YOUR TASK: Please repeat, from the entries that follow, the lines from the one containing "Task: Tap the 조회 7,619 view count" through the one containing "The image size is (504, 861)." exactly, adding nothing.
#####
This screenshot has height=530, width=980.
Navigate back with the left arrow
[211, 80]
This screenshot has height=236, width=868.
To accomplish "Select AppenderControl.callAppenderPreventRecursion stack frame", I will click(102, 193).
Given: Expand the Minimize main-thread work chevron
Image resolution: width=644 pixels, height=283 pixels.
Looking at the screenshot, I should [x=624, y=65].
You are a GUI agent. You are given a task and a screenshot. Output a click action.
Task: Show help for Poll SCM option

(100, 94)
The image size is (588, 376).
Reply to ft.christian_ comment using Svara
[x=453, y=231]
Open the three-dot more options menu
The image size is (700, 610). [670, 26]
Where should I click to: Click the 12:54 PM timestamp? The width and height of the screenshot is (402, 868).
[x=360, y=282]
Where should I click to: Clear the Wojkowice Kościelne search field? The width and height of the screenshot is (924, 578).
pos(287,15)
#####
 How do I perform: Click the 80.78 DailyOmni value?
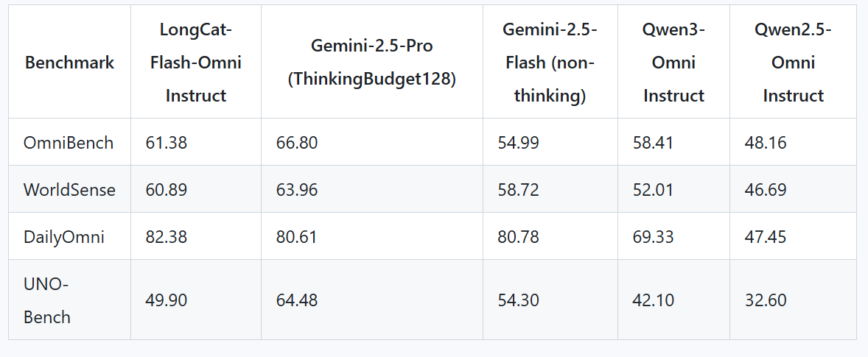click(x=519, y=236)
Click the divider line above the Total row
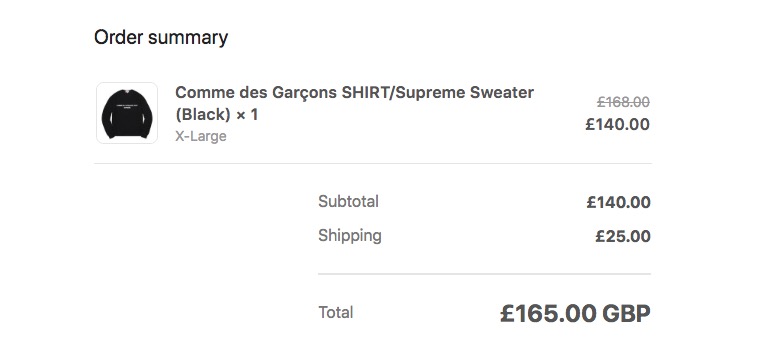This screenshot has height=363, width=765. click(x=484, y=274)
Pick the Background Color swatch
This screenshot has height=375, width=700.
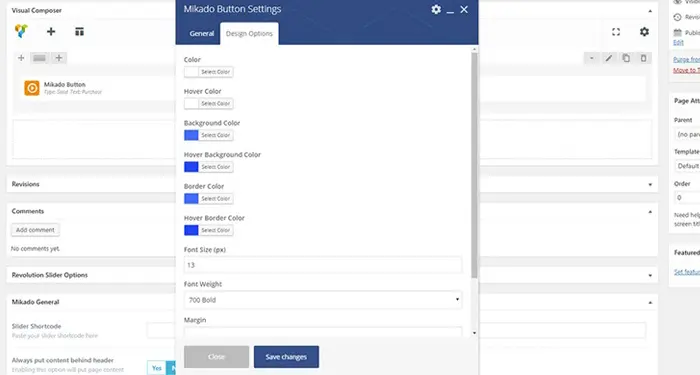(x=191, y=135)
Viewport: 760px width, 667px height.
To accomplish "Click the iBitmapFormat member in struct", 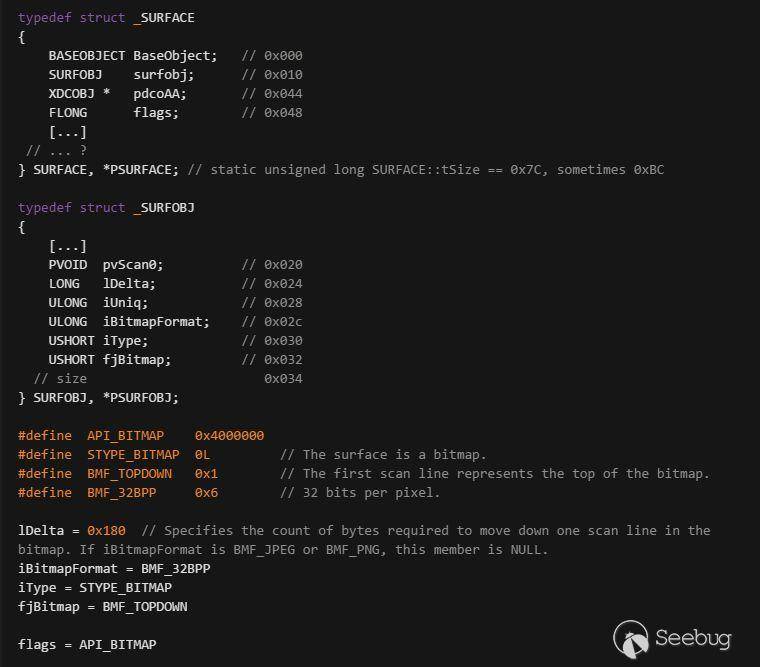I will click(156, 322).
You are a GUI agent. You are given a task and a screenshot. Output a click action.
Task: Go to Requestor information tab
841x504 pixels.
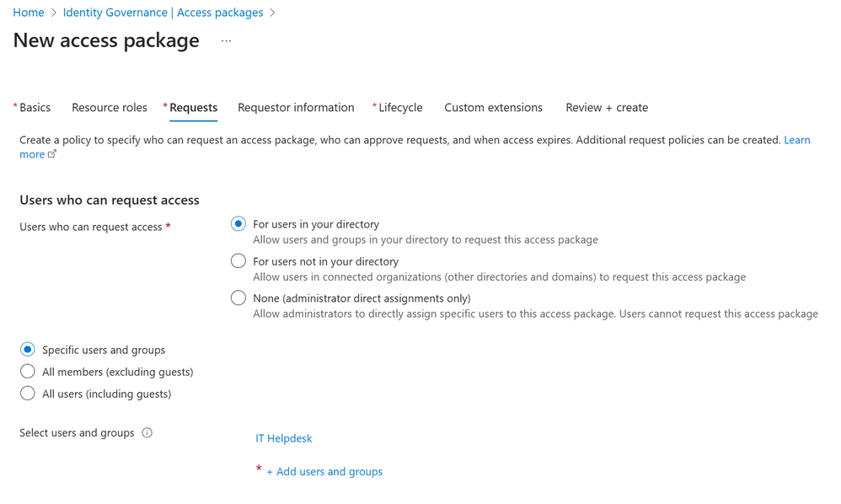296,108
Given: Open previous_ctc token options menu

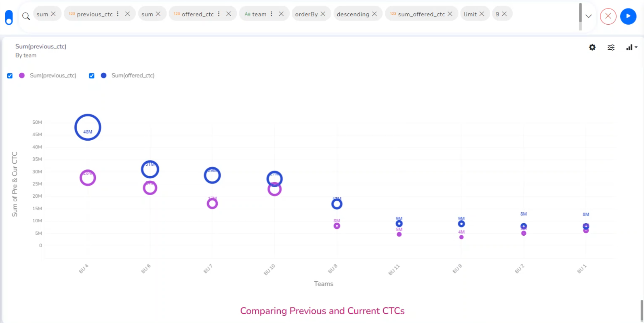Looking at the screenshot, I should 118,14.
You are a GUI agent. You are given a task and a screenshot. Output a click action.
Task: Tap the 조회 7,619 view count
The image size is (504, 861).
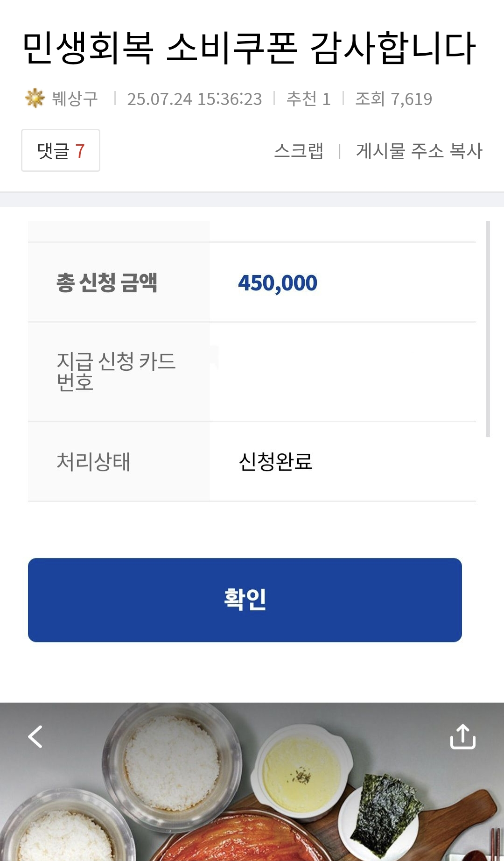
#####
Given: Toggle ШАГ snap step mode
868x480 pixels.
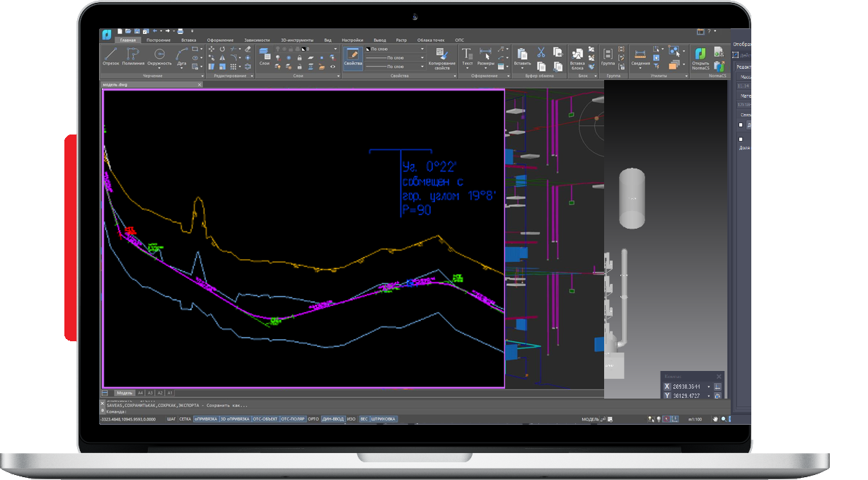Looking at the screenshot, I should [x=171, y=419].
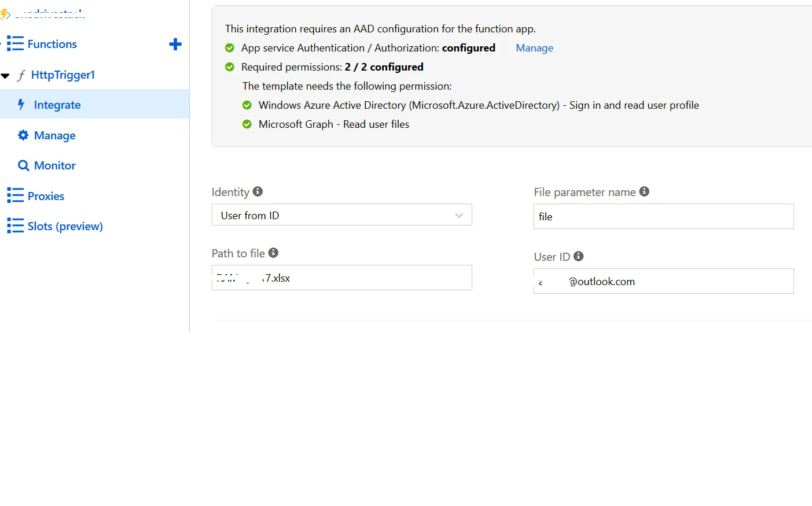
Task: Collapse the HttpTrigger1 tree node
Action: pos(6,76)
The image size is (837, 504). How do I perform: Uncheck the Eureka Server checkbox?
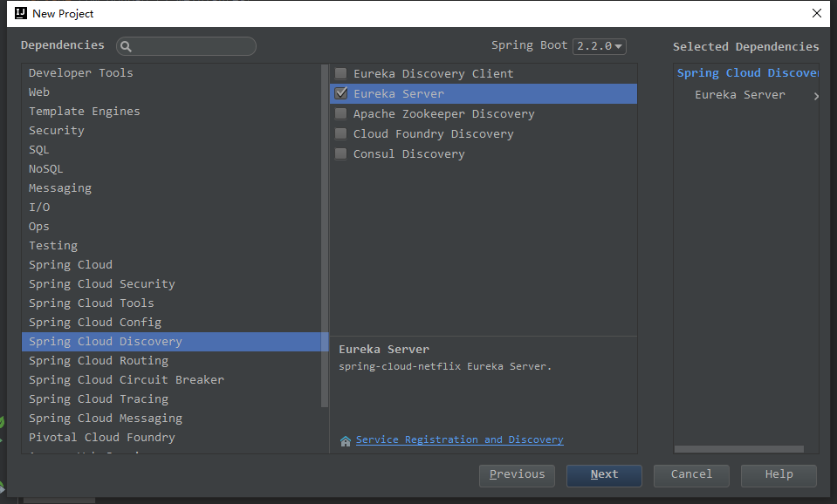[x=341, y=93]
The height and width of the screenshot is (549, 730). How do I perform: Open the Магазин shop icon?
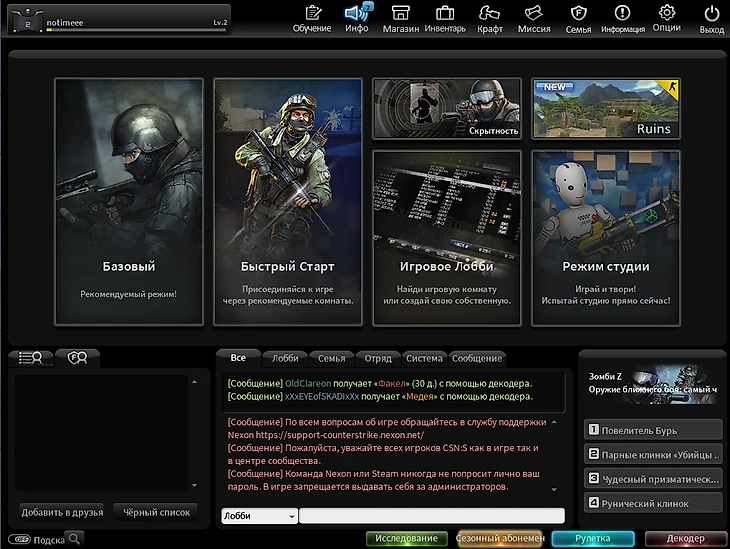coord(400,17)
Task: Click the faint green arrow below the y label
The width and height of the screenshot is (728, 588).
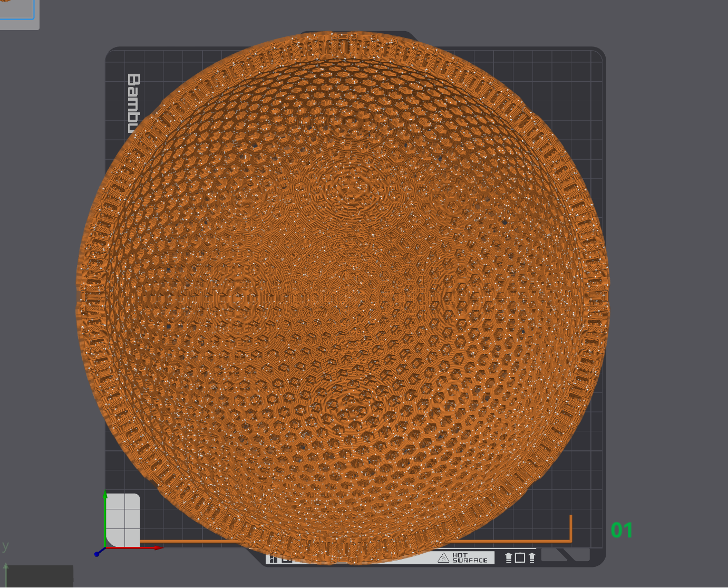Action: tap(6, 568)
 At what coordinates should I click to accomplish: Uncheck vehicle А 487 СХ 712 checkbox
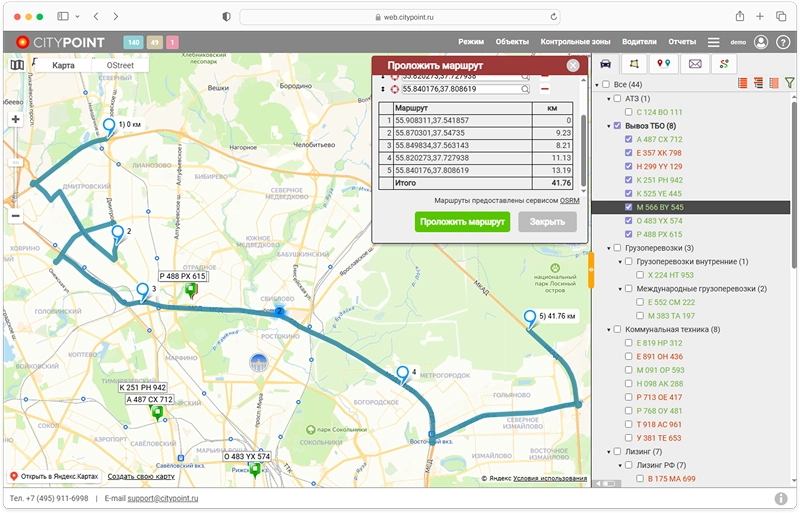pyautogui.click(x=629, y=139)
#####
REPLY:
Task: Tap the 조회 7,619 view count
The image size is (504, 861).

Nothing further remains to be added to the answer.